Sua cozinha itinerante é recente, tem apenas quatro meses e ainda testa o modelo de negócio. Realiza este tipo de refeição com preço livre às sextas-feiras no espaço Solimões 541, casa coletiva em Curitiba que ocupa junto a outras três iniciativas culturais. O almoço é servido como em casa de família: comida na mesa e todos sentados ao redor, nada de garçons, menu ou conta. Quando dá tempo, os cozinheiros sentam junto e comem com os presentes, que também estão convidados a lavar o prato após a refeição. A proposta é desacelerar para se aproximar de uma rotina melhor, mais saudável e com mais olho no olho.
Fátima e Luciano testam o mesmo modelo de contribuição livre também no Espaço Cultural Terreirão, onde realizam quinzenalmente o projeto Angu – cozinha popular brasileira, que revisita nossos pratos típicos em versões vegetarianas.

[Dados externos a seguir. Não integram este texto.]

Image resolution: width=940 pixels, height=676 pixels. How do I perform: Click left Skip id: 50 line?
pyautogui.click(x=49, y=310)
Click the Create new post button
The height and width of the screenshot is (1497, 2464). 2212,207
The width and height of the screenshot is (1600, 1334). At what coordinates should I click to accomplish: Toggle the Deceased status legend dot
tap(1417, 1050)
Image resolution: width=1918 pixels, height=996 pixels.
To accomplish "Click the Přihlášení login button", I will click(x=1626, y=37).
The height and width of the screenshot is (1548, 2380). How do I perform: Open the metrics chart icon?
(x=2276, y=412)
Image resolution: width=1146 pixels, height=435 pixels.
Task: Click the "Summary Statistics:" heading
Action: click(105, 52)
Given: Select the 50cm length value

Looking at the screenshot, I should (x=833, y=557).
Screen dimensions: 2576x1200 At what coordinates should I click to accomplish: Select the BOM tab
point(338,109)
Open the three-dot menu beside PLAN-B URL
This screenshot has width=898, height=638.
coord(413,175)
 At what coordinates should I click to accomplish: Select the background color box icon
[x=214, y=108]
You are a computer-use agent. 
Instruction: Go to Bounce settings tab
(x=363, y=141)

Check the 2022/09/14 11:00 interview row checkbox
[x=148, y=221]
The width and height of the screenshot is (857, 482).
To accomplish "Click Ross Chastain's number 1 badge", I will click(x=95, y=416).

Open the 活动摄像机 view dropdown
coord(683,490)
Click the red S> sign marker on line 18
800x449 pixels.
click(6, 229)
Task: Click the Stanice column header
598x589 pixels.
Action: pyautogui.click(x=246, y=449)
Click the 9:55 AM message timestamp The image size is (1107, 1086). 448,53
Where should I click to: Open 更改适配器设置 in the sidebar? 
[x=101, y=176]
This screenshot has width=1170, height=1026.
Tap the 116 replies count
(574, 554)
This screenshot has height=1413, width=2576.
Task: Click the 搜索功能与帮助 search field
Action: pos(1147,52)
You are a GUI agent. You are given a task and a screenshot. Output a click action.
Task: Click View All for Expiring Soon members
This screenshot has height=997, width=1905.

Ela diz que é sempre gostoso participar das atividades do Terreirão, mas pondera que a lógica da conta aberta não funciona tão bem por lá. Eles nunca tiveram prejuízo, mas, se a arrecadação voluntária não melhorar, estudam ir com mais calma na experiência e colocar um preço fixo no Angu.
UMA CULINÁRIA VEGANA, ARTESENAL E COLETIVA
Além destes encontros periódicos, a Ecozinha também presta serviços para eventos e participa de feiras no circuito cultural de Curitiba. Sua culinária não utiliza nada de origem animal ou industrial, prefere orgânicos da estação. Fátima descobriu sua vocação para a cozinha durante um mestrado em Portugal, onde foi estudar História Contemporânea. Morava numa casa coletiva e cozinhava para muita gente. Todos dividiam os custos mas, com o tempo, ela notou que as contribuições começaram a ser maiores do que a conta do mercado. Seus amigos passaram a financiar espontaneamente a empreitada, sem nunca terem conversado a respeito. Assim, plantaram a semente do modelo de contribuição livre que a Ecozinha testa hoje.
A iniciativa tomou forma como empresa em 2014, com Fátima e a amiga Daniela Carvalho cozinhando para o evento que aparecesse. O projeto seguiu para Portugal em julho do mesmo ano, quando a amiga Cuka Linck se inspirou no trabalho da Ecozinha e começou o mesmo trabalho na cidade do Porto. Em outubro, Fátima se mudou para lá e colaborou com Cuca até voltar novamente para o Brasil, em janeiro de 2015. Então, conheceu Luciano, ele sim gastrônomo que sempre trabalhou em cozinha. O casal se encontrou com a mesma vontade de viver bem, de buscar uma alimentação saudável e possibilidades mais justas para ganhar seu dinheiro. Compartilhar dessa ideologia faz parte da relação dos dois.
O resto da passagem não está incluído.